Among the records below, find the lines with the word "agent" and copy them.

Segment Start: Input data

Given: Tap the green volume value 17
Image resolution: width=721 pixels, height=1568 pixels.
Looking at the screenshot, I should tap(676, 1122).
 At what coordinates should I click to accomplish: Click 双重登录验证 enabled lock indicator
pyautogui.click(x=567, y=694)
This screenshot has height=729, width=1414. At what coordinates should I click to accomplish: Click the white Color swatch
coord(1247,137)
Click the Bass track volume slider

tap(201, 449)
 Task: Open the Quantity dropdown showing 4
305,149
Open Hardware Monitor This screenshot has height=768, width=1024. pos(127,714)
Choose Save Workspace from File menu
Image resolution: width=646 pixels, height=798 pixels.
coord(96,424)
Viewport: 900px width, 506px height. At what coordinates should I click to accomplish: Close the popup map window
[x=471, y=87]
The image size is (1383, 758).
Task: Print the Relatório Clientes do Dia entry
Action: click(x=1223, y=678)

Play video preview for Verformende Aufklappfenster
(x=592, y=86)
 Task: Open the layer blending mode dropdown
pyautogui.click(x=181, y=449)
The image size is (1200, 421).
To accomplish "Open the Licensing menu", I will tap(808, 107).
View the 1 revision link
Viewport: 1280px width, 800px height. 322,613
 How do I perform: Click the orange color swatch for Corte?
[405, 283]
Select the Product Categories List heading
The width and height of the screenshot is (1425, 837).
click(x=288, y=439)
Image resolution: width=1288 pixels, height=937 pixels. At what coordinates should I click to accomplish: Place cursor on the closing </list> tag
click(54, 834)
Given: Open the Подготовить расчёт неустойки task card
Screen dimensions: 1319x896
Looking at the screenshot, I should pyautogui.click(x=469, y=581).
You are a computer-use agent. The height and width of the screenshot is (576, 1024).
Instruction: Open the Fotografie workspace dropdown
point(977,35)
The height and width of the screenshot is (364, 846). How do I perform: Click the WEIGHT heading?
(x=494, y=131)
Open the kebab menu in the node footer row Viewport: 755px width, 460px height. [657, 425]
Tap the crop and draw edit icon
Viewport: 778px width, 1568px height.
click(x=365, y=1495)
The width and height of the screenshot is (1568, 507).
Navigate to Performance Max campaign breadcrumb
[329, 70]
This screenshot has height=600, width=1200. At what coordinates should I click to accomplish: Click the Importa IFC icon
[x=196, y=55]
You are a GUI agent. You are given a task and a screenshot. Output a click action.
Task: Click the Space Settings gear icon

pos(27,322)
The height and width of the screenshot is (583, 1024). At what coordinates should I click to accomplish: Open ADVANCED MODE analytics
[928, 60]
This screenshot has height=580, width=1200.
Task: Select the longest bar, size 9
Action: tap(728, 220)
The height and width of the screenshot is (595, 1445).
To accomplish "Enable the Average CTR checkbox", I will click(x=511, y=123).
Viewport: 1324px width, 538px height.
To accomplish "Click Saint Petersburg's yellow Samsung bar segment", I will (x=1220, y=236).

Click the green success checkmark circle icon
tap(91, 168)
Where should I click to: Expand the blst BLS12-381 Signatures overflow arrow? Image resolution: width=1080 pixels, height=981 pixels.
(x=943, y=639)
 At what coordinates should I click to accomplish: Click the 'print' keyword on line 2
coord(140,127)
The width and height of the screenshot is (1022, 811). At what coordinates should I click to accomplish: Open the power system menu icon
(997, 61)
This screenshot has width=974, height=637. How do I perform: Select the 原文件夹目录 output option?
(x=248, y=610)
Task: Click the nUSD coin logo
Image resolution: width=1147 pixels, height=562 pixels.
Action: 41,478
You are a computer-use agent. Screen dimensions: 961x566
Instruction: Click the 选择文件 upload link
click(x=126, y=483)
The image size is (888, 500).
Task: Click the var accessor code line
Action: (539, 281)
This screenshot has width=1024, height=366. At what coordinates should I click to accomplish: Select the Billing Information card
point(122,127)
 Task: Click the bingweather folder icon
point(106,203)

Segment End: Input data

Expected answer:
You are a computer-use agent. The height and width of the screenshot is (576, 1024).
You are a GUI agent. You are given a task and a screenshot. Output a click action.
You are a computer-use agent. Screen dimensions: 961x566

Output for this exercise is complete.